WHAT YOU NEED TO DO:
Reproduce the lines from the one containing "This screenshot has width=1456, height=819." up to and including the one containing "Collapse the ribbon with the chevron", with "ribbon" changed to "toolbar" and nothing else altered.

AVAILABLE DATA:
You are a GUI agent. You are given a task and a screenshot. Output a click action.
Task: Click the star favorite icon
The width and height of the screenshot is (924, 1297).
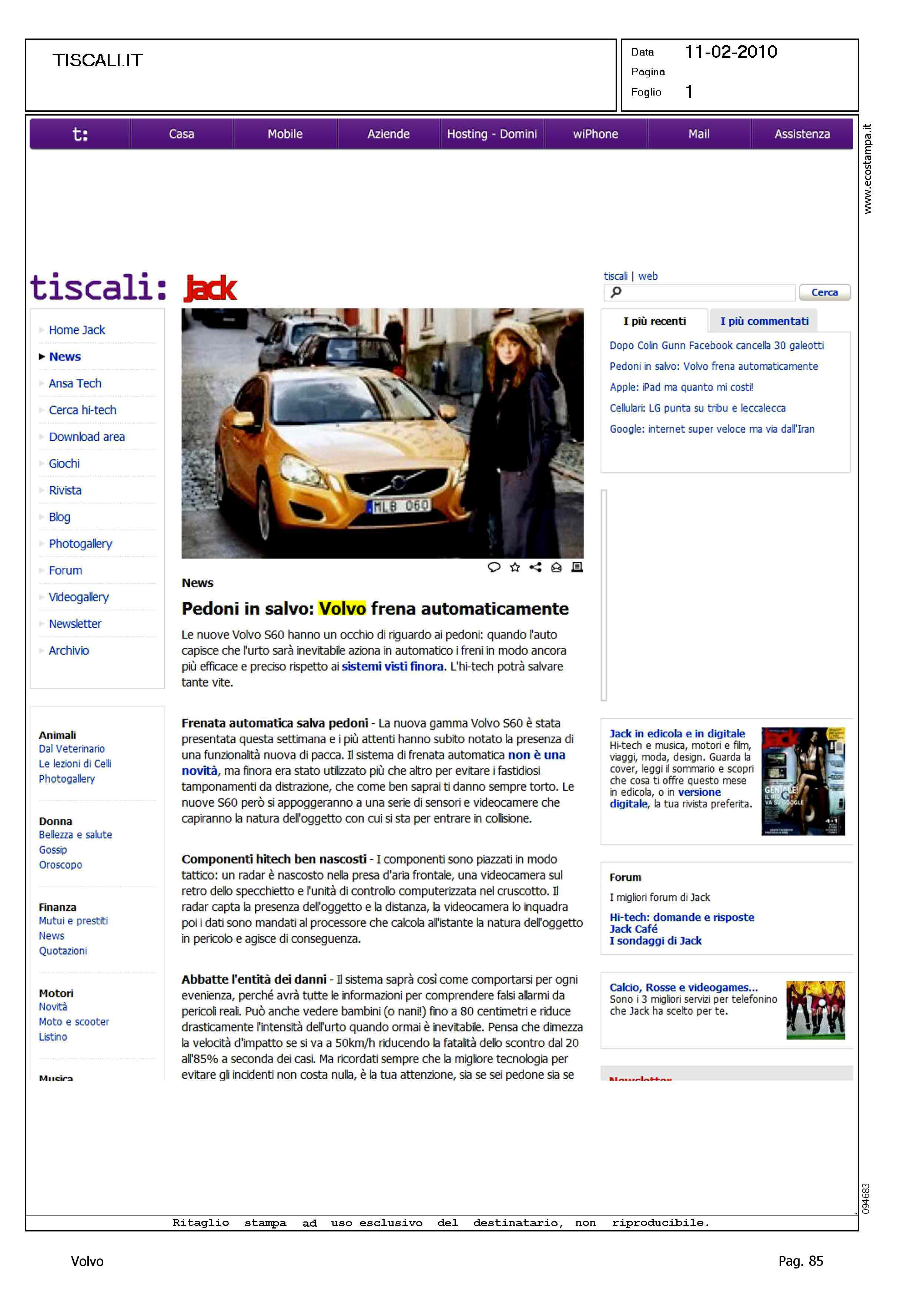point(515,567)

--

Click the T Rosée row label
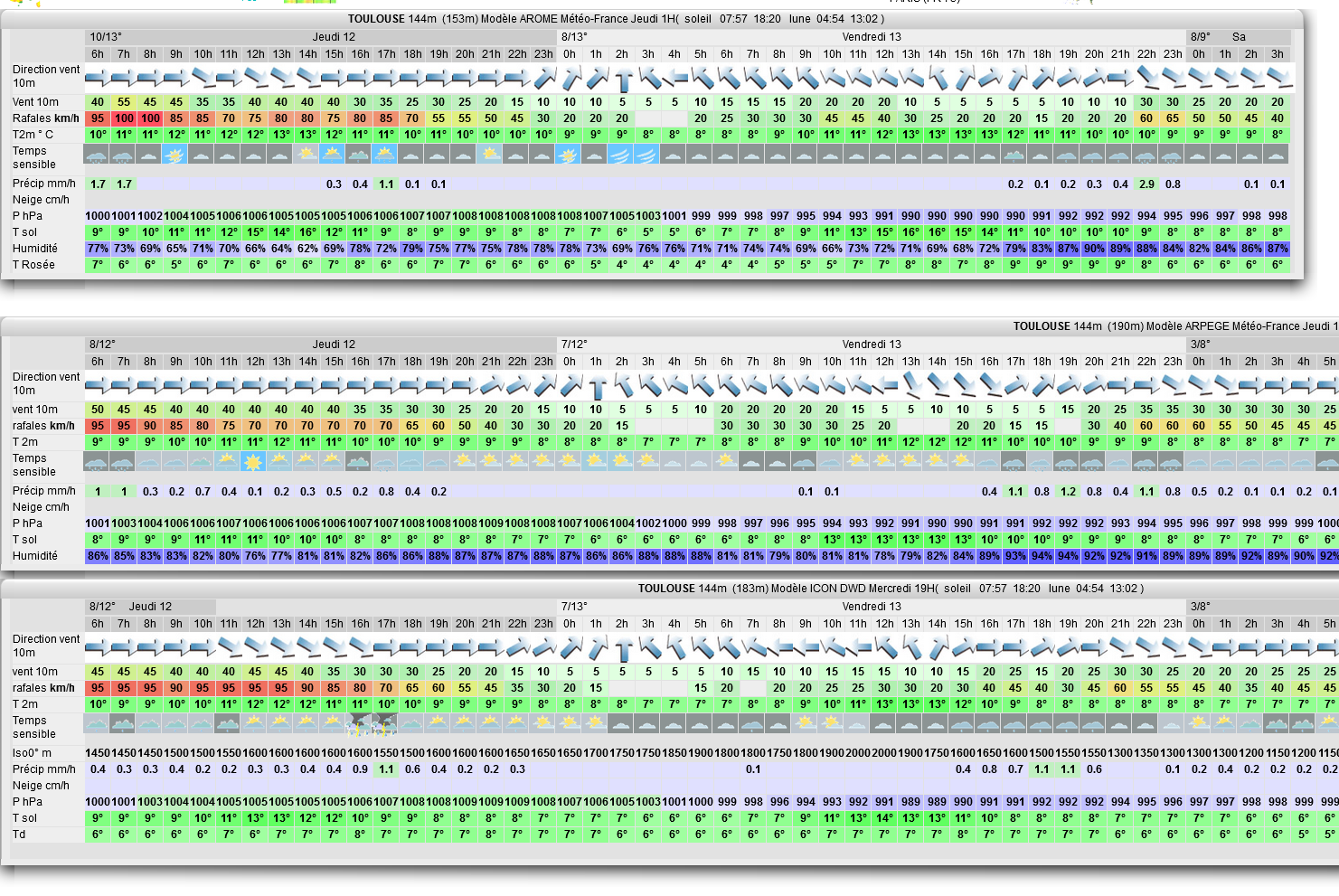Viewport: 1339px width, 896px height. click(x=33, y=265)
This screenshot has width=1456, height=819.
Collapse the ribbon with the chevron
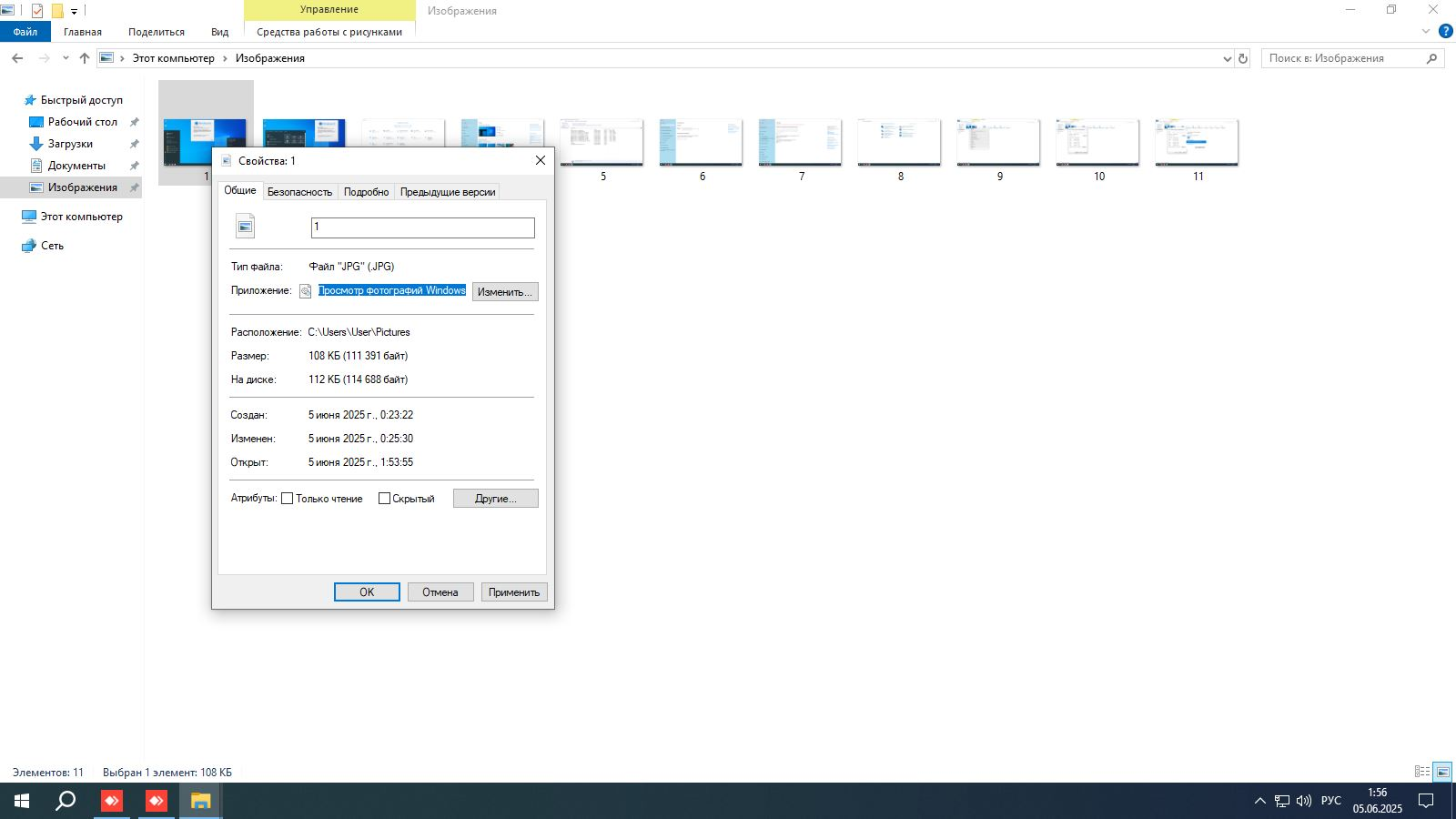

FINAL RESULT:
This screenshot has width=1456, height=819.
Collapse the toolbar with the chevron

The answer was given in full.